Jak daleko musiałabym dość by poczuć, że jestem spełniona? Jak dużo musiałabym zrobić by poczuć szczęście? Jak dużo osób musiałabym poznać? Ile stresujących sytuacji przeżyć i ile stracić by do tego szczęścia dojść?
Nie znałam odpowiedzi na te
pytania, ale jedno wiedziałam na pewno. Nie było warto. Teraz było bardzo
dobrze. Znaczy może nie BARDZO, po prostu dobrze. Właściwie to nie DOBRZE, ale
na pewno też nie źle. UMIARKOWANIE. Tak… okey. Ujdzie. Mogło być gorzej.
Leżałam na plecach na rozgrzanej
słońcem ziemi, patrząc na bezchmurne, idealnie niebieskie niebo. Oczy łzawiły
mi lekko od mocnego słońca, a wewnętrzny spokój pozwolił mi myśleć, że właśnie
tak powinnam przeżyć swoje życie. Bezczynnie. Jeśli coś ma się wydarzyć to na
pewno nie z mojej łapy.
- Choć! Trzeba wyciągnąć Nymerie
z dziury! – krzyknął do mnie Kenai, który cały tydzień czekał, aż wydarzy się
coś ciekawego. W jego głosie słychać było przejęcie z możliwości wykazania się.

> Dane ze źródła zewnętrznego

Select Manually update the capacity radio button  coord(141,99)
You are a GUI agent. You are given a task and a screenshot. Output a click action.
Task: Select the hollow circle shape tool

Szczerze miałam już dość jego „bezczynności”. Ja mogłam całe dnie wylegiwać się
na słońcu lub chować się przed deszczem, a on? Trening, wspinanie się na
drzewa, zwiedzanie terenów watahy, chodźmy się wykąpać, chodźmy zapolować, a
może w jaskini medycznej nas potrzebują?
Cały czas coś.
- A już myślałam, że nic się
dzisiaj nie wydarzy… - powiedziałam cicho i wstałam powoli, otrzepując
jednocześnie futro z drobin piasku. Leniwie ruszyłam za bratem, w celu ocalenia
jednej z kuzynek… cioci… czy tam babci, kto by to ogarnął?
---
Po skończonym zadaniu wróciłam na
swoje zwyczajowe miejsce. Polane niedaleko jaskini medycznej, żeby zawsze być
na zawołanie. Choć oczywiście wolałabym nie. Szczęście, że Kenai był pierwszy
do wszystkiego i wołał mnie tylko jak faktycznie potrzebował więcej par łap.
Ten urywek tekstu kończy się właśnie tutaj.